_TEXTO DADO_:
══════
A
veces nos encontramos con noticias que parecen inocentadas pero por desgracia
son verdaderas. Sucede a veces con la Comisión Europea, cuyas directivas son a veces
inquietantes, a menudo represivas y -como en esta ocasión- demenciales.
También
se prohíben silbatos para niños, ciertos juegos magnéticos, e incluso caen bajo
la furia reguladora de la burocracia europea los…¡matasuegras! que son
considerados peligrosos para menores de 14 años.
Realmente
hay que preguntarse para qué existen estas instituciones europeas y si no
tienen nada mejor que hacer que llenar nuestra vida de normas y prohibiciones,
porque esto es lo que hacen y cada vez más.
No
por ser grotescas estas noticias dejan de ser siniestras, porque revelan una
creciente obsesión por reglamentar todo, por codificar y normalizar cada
aspecto de nuestra vida, de los juegos, de la diversión.
De
niño me solía divertir con mis amigos tirando petardos que compraba en la
tienda del barrio. Hoy en día ya no se puede porque no venden petardos en las
tiendecitas de barrio y menos a niños de nueve o diez años. Seguro que hasta
está prohibido. Ahora salen con que los niños no pueden tampoco inflar globos
sin supervisión ni molestar con matasuegras. No pueden tampoco –por ejemplo- jugar
tranquilamente con unos patines sin un conjunto de protecciones que los hace
parecer personajes de manga.
Gran
problema social que quita el sueño a nuestros euroburócratas, la matanza de
niños que cada año caen víctimas de los globos inflados y de los matasuegras.
Parece
como si hubiera tomado el control una peculiar raza de aguafiestas, que debe
experimentar una oscura y sombría satisfacción cuando limita o elimina todo lo
que sea alegría y espontaneidad, que se empeña en racionalizar nuestra vida y
nuestra felicidad.
══════
_ENTRADAS DEL LISTADO_:

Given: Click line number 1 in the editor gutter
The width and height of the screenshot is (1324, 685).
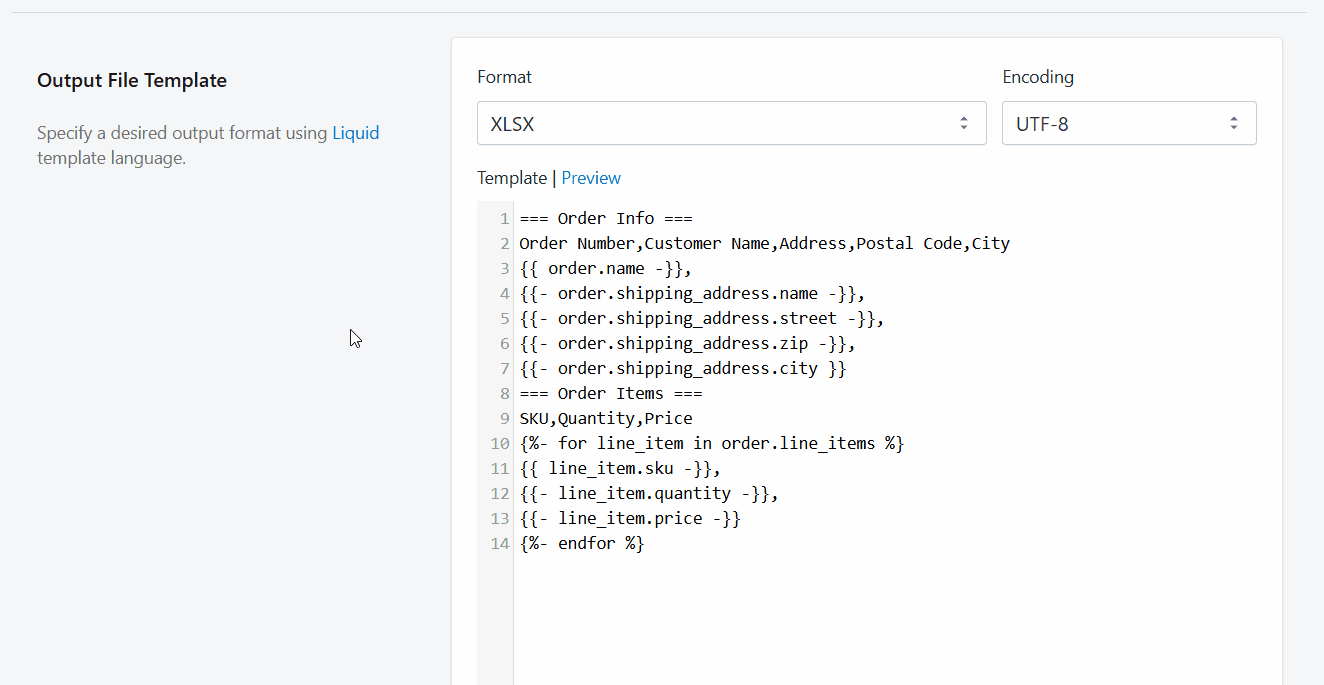Looking at the screenshot, I should (x=504, y=219).
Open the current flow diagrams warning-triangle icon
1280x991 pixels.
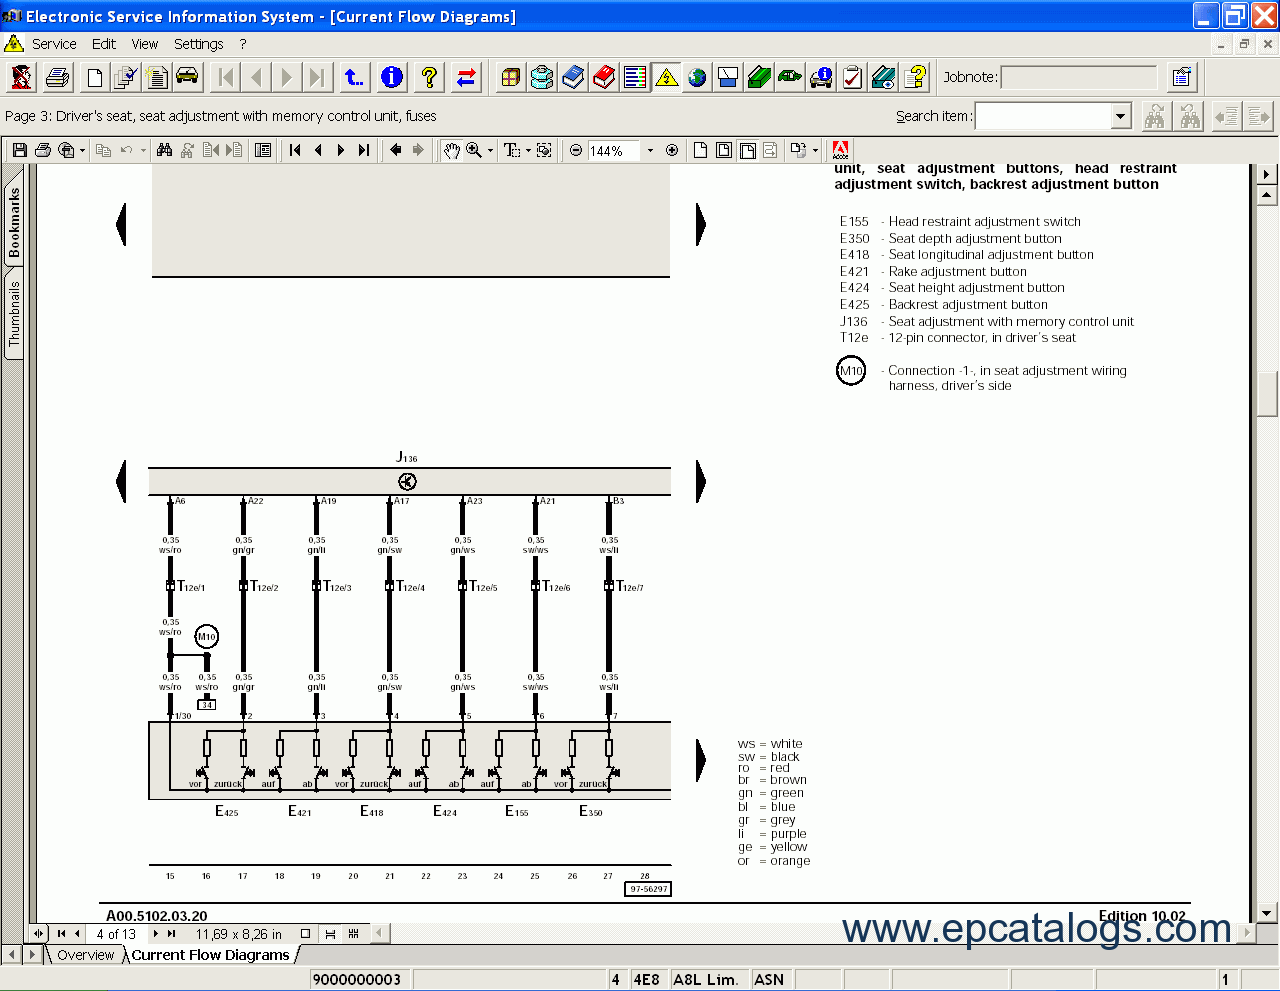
══════
_TAREA PLANTEADA A_: En el artículo sobre las prohibiciones europeas de juguetes, ¿para qué edades se consideran peligrosos los matasuegras?
_TAREA PLANTEADA B_: Prosigue el artículo sobre las prohibiciones europeas de juguetes a partir de su última frase.

_RESULTADO DEL EJERCICIO A_: Para menores de 14 años.

_RESULTADO DEL EJERCICIO B_:
Se
debe extirpar cualquier fuente de riesgo, hasta la más remota. Los niños no
pueden hacerse un rasguño ni jugar con la tierra ni pelearse, pero eso sí, no
pasa nada cuando absorben horas y horas de basura televisiva, publicidad y
juegos electrónicos que los deforman física y mentalmente. Eso sí que es seguro,
la felicidad electrónica compulsiva que nefastos expertos ensalzarán, inventándose razones para convencerse y
convencernos de que se crece mejor así. Un punto de vista además bastante cómodo
para padres que tienen mejores cosas que hacer que estar detrás de ellos.
Nótese
el goce siniestro que rezuman las palabras del portavoz europeo, la
satisfacción mezquina apenas velada por haber quitado a los niños esta
diversión:
"Podrías decir que los niños han inflado globos durante
generaciones, pero ya no lo harán más y gracias a esto estarán
más seguros"
Satisfecho
porque han quitado una pequeña libertad más y han acolchado un poco mejor las
paredes de una sofocante prisión de terciopelo, en la cual pretenden encerrar a
los niños y en definitiva impedirles crecer protegiéndolos de cualquier
peligro, real o imaginado.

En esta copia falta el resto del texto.